Collected data:
══════════════════════════════
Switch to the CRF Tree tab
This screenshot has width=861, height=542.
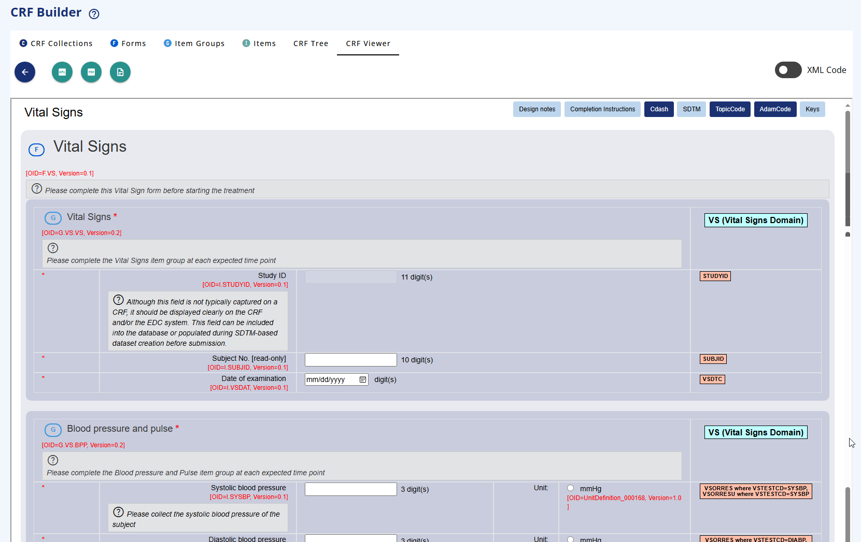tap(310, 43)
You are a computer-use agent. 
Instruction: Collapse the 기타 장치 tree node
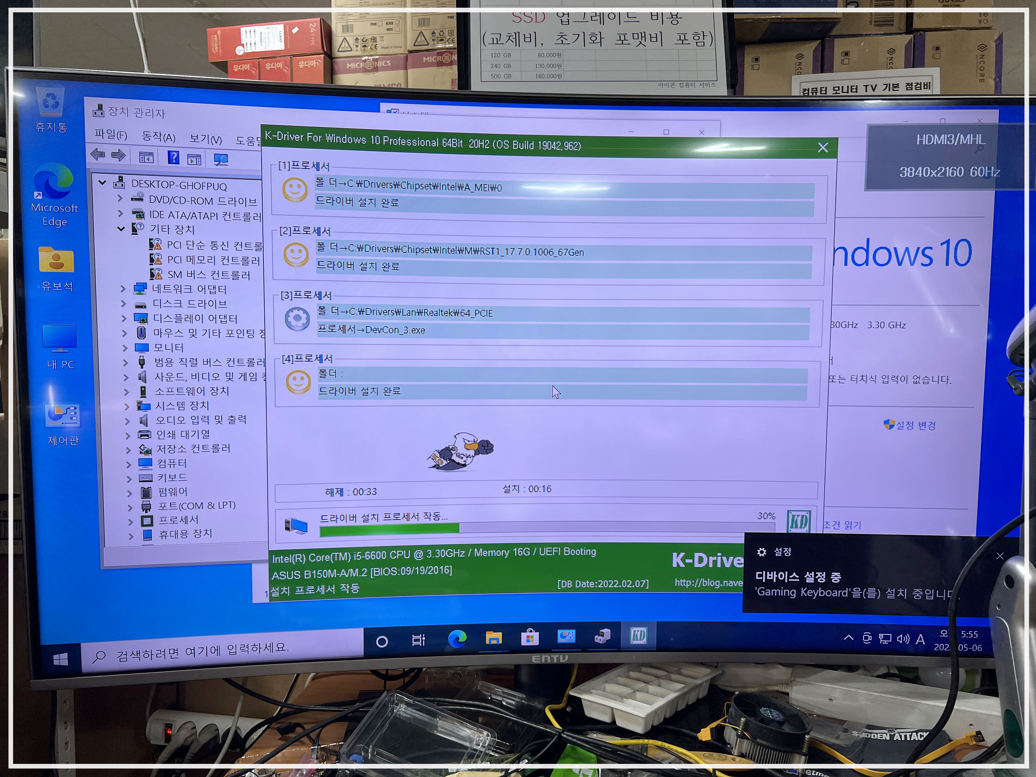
══════════════════════════════
Exercise: Leaving out the pictures, print every record exactly as written.

Answer for the task:
Switch to the CRF Tree tab
This screenshot has width=861, height=542.
tap(310, 43)
You are a computer-use agent. 
Instruction: Collapse the 기타 장치 tree node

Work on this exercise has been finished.